La violencia sin género es una opinión, opinión por cierto contraria a toda lógica y contraria también  a principios y consensos nacionales e internacionales, es manifestarse en contra de nuestra legalidad vigente, habida cuenta los convenios y declaraciones internacionales suscritos por España que condenan la violencia de género como un tipo de crimen diferenciado y merecedor de una protección especial. No hay que olvidar tampoco que esa negación está fundamentada sobre premisas manipuladoramente falaces como lo son las denuncias falsas.

¿Por qué ese empeño en negar algo que es evidente?  Está más que demostrado que hay un patrón que se repite: hombres que matan mujeres por el simple hecho de ser mujeres,  para no perder el control sobre ellas que el patriarcado les concede. Y como hemos visto recientemente, hay aún una forma más refinada de violencia contra las mujeres, una que consigue que su dolor sea interminable: dejarlas con vida pero matar a sus hijos. Insistimos, ¿por qué negarlo, entonces? Admitir la evidencia de que existe una violencia específica contra las mujeres equivale a admitir que existe una desigualdad que propicia esa violencia; admitir esto último exige poner en cuestión todo el sistema, que es lo que ha hecho el feminismo a lo largo de toda su existencia. Admitir que existe la violencia de género tiene como conclusión final convertirse en feminista. Y ellos no van a pasar por ahí, porque quieren seguir ostentando privilegios y que las mujeres permanezcan en el plano de desigualdad donde han estado siempre. Por eso precisan coartadas mentirosas, como las denuncias falsas, por eso tienen que negar este tipo de violencia. Quienes aceptan la estructura de poder en la que los hombres son superiores a las mujeres son incapaces de ver o incapaces de admitir que existe una violencia específica contra ellas.

Ese disparate de reciente creación denominado  violencia sin género nos haría volver atrás, a esa etapa en la que no se sabía cuántas mujeres morían a manos de sus parejas porque no se llevaba contabilidad de los feminicidios, a la época en que esos asesinatos eran catalogados románticamente con el calificativo de “crímenes pasionales”. Nos haría volver a tiempos en los que la maté porque era mía era un atenuante perfectamente válido.

No son monstruos, no son locos, no son casos aislados. Hay quien necesita pensar que son todo eso para alejarlos de sí (son monstruos, yo no lo soy, por tanto este problema no me atañe). Pero no es nada de eso, no infligen un daño aleatorio: es el machismo que mata con un patrón definido.
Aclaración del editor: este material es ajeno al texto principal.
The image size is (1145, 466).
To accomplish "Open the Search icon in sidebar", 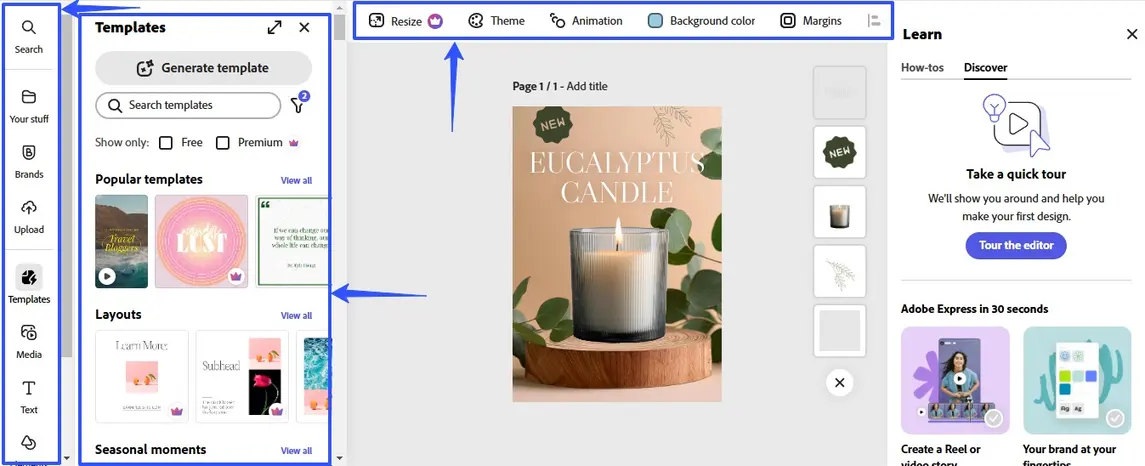I will tap(29, 28).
Y pobres locos, por cierto, los enfermos mentales no merecen esa comparación.

Negar la violencia de género es rechazar todo lo que se ha hecho hasta ahora para proteger a las mujeres contra esa lacra, es dejar a las mujeres de nuevo desprotegidas frente a sus maltratadores, es darles la espalda como sociedad. Negar la violencia de género es violencia de género.